▶ [TASKS AND EXERCISES]
1 – Which product does BentRabbit name in the forum thread about metronomes with lights?
2 – Copy verbatim the entries between the line containing "Open the blazor.webassembly.js" and the line containing "pos(473,241)", inclusive.

--- BEGIN SOURCE ---

# Metronome w/lights?



## PepAX7 (Mar 11, 2008)

Anyone ever use a metronome with lights.... like it would have lights that would mark the "1" count and the beat.? This would be in addition to the audio click output... say to the drummer.
I've seen them on console organs and thought it would be nice for the drummer.

Don't know if they exist.. thought I would check here first.

Pep


----------



## jonathanm (Mar 24, 2010)

I have seen a few things like that...I can't remember the names though, so i would have to dig around the web....

The best one I saw was one which had a curve of LEDs which swung back and forth, like the tip of a metronome, so you could push and pull the tempo a little bit without getting lost.

Another thing I have used for this is a plain old drum machine - cheap and cheerful thesedays, and you can even use it to make drum noises too - badum....

A lot of those have a brighter light on the 1, or sometimes a different color on the 1...not as useful as the swinging LEDs, but still useable.


----------



## Stone (Dec 30, 2009)

Hi Pep. I've seen a few around but not recently. Are you looking for a stand alone one or a program? I know they're out there, just not all that common.


----------



## PepAX7 (Mar 11, 2008)

Actually, my brain was bustin' on this.:yikes:

I had visions of big LED lights that the whole band on stage could see the tempo. Hidden from the audience of course!

Maybe this is a project for the DIY forumonder:. Maybe a MIDI triggered LED light metronome?

My brain is starting to hurt again!:help:

Pep


----------



## BentRabbit (Sep 6, 2006)

Tama Rhythmwatch

http://www.americanmusical.com/Item...0HAMS0000&utm_source=froogle&utm_medium=feed&

I love mine 

As far as 'big lights' no... But they are visible

They advertise as being loud enough to be heard over the drums, but that's really not the case... Running into a headphone mix works wonders tho


----------



## Syd26147 (Jul 4, 2008)

Here are just 2 of DIY options I found:
http://www.instructables.com/id/How-to-Make-a-Metronome/
http://hackaday.com/2009/09/04/tap-controlled-metronome/

Syd


----------



## PepAX7 (Mar 11, 2008)

Syd,

Thanks for that post. I like the that circuit board one which has a read out of tempo. I would just need to trigger some lights with it and it would suit my needs. Gonna explore their website.

Thanks again,

Pep


----------

--- END SOURCE ---
--- BEGIN DATA SHOWN ---

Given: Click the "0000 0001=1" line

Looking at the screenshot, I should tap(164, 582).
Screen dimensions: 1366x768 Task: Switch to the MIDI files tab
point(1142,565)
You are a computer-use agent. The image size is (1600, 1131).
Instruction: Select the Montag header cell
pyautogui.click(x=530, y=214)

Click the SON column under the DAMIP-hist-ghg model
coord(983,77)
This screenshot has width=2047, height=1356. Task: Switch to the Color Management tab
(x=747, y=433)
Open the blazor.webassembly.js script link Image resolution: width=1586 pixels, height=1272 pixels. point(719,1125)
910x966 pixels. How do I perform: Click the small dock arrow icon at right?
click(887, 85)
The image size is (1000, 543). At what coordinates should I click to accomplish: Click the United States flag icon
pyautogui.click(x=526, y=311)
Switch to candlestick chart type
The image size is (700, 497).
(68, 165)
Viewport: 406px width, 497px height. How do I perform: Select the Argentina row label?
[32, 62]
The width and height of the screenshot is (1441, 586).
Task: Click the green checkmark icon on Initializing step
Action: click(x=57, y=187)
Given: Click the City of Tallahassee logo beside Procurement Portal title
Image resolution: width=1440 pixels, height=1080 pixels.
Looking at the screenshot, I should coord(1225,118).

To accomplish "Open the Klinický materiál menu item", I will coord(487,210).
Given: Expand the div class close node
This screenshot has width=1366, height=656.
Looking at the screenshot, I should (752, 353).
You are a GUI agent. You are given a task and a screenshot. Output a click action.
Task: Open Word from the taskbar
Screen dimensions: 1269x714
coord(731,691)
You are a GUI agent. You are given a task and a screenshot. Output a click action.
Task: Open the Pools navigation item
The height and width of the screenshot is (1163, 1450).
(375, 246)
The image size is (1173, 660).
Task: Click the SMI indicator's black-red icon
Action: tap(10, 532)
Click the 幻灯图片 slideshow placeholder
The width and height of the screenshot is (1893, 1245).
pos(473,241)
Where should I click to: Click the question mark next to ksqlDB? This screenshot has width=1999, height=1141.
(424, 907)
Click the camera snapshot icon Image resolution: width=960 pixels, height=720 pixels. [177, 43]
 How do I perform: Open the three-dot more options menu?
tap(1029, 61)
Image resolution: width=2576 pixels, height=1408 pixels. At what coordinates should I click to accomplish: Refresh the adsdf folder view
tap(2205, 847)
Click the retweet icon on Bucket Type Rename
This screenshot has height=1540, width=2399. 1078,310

--- END DATA SHOWN ---

▶ [THE RESPONSES]
1 – The Tama Rhythmwatch.

2 –
Open the blazor.webassembly.js script link Image resolution: width=1586 pixels, height=1272 pixels. point(719,1125)
910x966 pixels. How do I perform: Click the small dock arrow icon at right?
click(887, 85)
The image size is (1000, 543). At what coordinates should I click to accomplish: Click the United States flag icon
pyautogui.click(x=526, y=311)
Switch to candlestick chart type
The image size is (700, 497).
(68, 165)
Viewport: 406px width, 497px height. How do I perform: Select the Argentina row label?
[32, 62]
The width and height of the screenshot is (1441, 586).
Task: Click the green checkmark icon on Initializing step
Action: click(x=57, y=187)
Given: Click the City of Tallahassee logo beside Procurement Portal title
Image resolution: width=1440 pixels, height=1080 pixels.
Looking at the screenshot, I should coord(1225,118).

To accomplish "Open the Klinický materiál menu item", I will coord(487,210).
Given: Expand the div class close node
This screenshot has width=1366, height=656.
Looking at the screenshot, I should (752, 353).
You are a GUI agent. You are given a task and a screenshot. Output a click action.
Task: Open Word from the taskbar
Screen dimensions: 1269x714
coord(731,691)
You are a GUI agent. You are given a task and a screenshot. Output a click action.
Task: Open the Pools navigation item
The height and width of the screenshot is (1163, 1450).
(375, 246)
The image size is (1173, 660).
Task: Click the SMI indicator's black-red icon
Action: tap(10, 532)
Click the 幻灯图片 slideshow placeholder
The width and height of the screenshot is (1893, 1245).
pos(473,241)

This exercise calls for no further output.